Ford Motor Company’s Garden Educational Service provided educational assistance to every local Victory Garden program where possible. Through the Company’s plants and 6,000 Ford, Mercury, and Lincoln dealers, Ford representatives would contact newspapers, garden associations, and schools to provide literature on the planning, planting, and cultivation of gardens. In Charlotte, North Carolina, a Ford branch office and tractor dealership collaborated with the local country farm agent to produce two community plots. While branches in Chicago, Milwaukee, Richmond, Des Moines, and the Twin Cities all supported garden educational work within local schools. Ford employees that did not have access to home or community gardens had the opportunity to request a company-employee garden, located in two different areas of Dearborn. These garden plots would have gardeners on site daily to administrate, provide advice, and instruct employees who have gardens on site.

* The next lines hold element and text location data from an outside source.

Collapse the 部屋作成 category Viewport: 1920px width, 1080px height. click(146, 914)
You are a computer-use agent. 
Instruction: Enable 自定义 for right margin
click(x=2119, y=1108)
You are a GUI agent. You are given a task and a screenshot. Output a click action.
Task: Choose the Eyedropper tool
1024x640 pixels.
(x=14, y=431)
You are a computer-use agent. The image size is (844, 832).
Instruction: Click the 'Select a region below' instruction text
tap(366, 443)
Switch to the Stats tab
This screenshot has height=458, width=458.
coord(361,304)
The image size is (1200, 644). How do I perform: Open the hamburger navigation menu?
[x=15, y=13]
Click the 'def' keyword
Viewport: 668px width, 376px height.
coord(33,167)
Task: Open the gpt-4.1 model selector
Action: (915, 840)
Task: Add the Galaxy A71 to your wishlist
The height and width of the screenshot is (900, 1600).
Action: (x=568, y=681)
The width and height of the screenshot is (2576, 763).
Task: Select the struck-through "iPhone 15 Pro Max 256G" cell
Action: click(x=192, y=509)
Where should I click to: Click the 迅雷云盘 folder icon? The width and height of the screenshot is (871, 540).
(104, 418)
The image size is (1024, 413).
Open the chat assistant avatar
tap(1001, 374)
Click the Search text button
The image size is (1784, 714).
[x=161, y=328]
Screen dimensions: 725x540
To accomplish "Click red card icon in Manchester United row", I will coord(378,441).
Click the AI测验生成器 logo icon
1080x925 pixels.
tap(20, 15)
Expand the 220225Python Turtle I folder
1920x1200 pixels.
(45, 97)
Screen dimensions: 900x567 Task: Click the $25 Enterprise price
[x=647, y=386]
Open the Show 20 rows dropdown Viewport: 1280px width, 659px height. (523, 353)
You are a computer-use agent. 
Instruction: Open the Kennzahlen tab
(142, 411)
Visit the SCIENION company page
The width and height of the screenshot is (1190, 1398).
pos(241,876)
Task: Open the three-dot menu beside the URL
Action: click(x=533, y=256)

The efforts of the Ford Educational Garden Service ensured that civilians would have access to produce healthier, more productive gardens. Current gardeners, as well as thousands who had never had a garden before, had access to a service that would be able to make their food source more secure. The Educational Garden Service gave tips on what to grow, what insects to look out for and how to control them, as well as tips for canning your crops. As a 1944 Service pamphlet stated, “Can all you can, store all you can. In this, in addition to a summer’s supply of vegetables, lies security.” These gardens were opportunity for both supplying nutrition and boosting morale during the hardships of war.
The contributions of Ford Motor Company during World War II extended beyond those on the assembly line. While Willow Run was producing almost a plane an hour in 1944, the Ford Educational Garden Service was boosting Victory Gardens all over the country, helping civilians produce 40 percent of the vegetables grown that year in the United States.